Fixed misclassification probabilities
Misclassification error probabilities in multi-state models for
intermittently-observed data are often not identifiable from data.
Typically, background information about the observation process is
needed. If there is good evidence about the error proabilities, it may
be sufficient to fix these at constant values. In msmbayes
,
this can be done with the Efix
argument. This is a matrix
matching the dimensions of E
, but with any fixed error
probabilities supplied in the appropriate places, and zero elsewhere.
The following model fixes the probability that true state 1 is
misclassified as 2 to 0.1.
Efix <- rbind(c(0, 0.1, 0, 0), c(0, 0, 0, 0),
c(0, 0, 0, 0), c(0, 0, 0, 0))
draws_fix <- msmbayes(data=cav, state="state", time="years", subject="PTNUM",
Q=Qcav, E=Ecav, Efix=Efix, fit_method="optimize")
Using a prior is a compromise between fixing these parameters and attempting to identify them from data.

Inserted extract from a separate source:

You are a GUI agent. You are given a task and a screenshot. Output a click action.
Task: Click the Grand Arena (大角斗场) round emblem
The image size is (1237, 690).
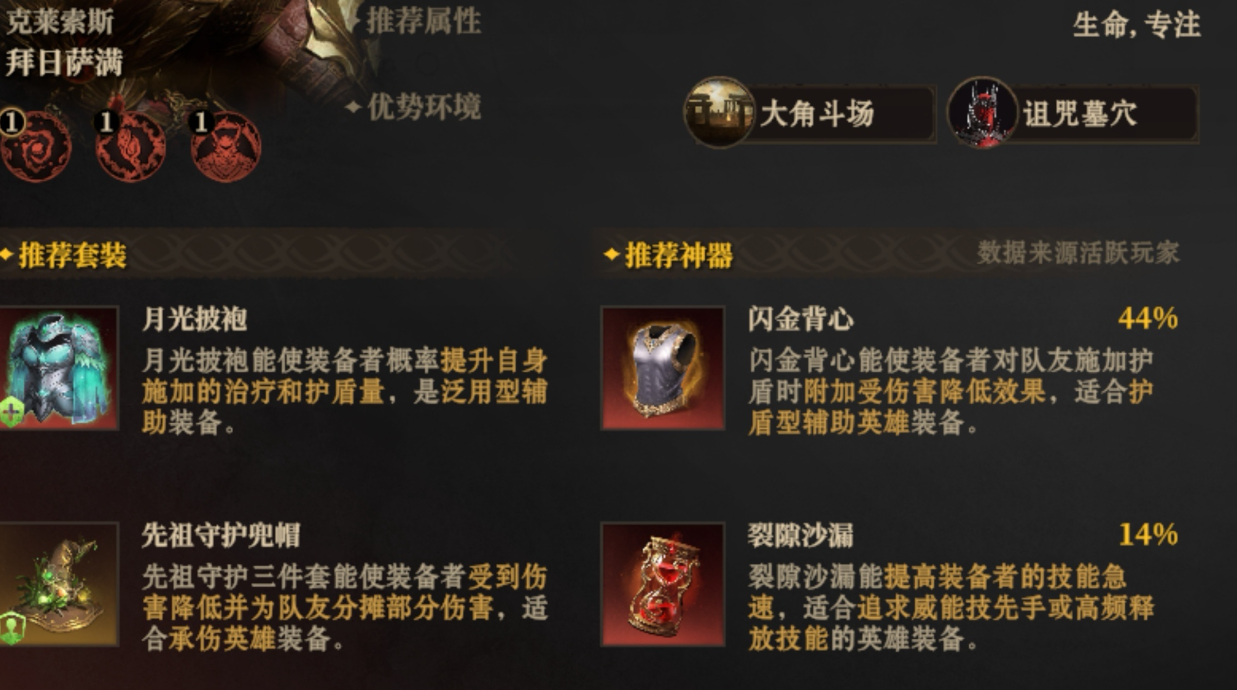pos(719,113)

An advantage of the Bayesian approach is that, as long as the computational algorithm works, we have a valid posterior. Then if the marginal posterior for this parameter is the same as the prior, we can deduce there is no information in the data about this particular parameter. If this prior is defensible, we still have a useful model for the data.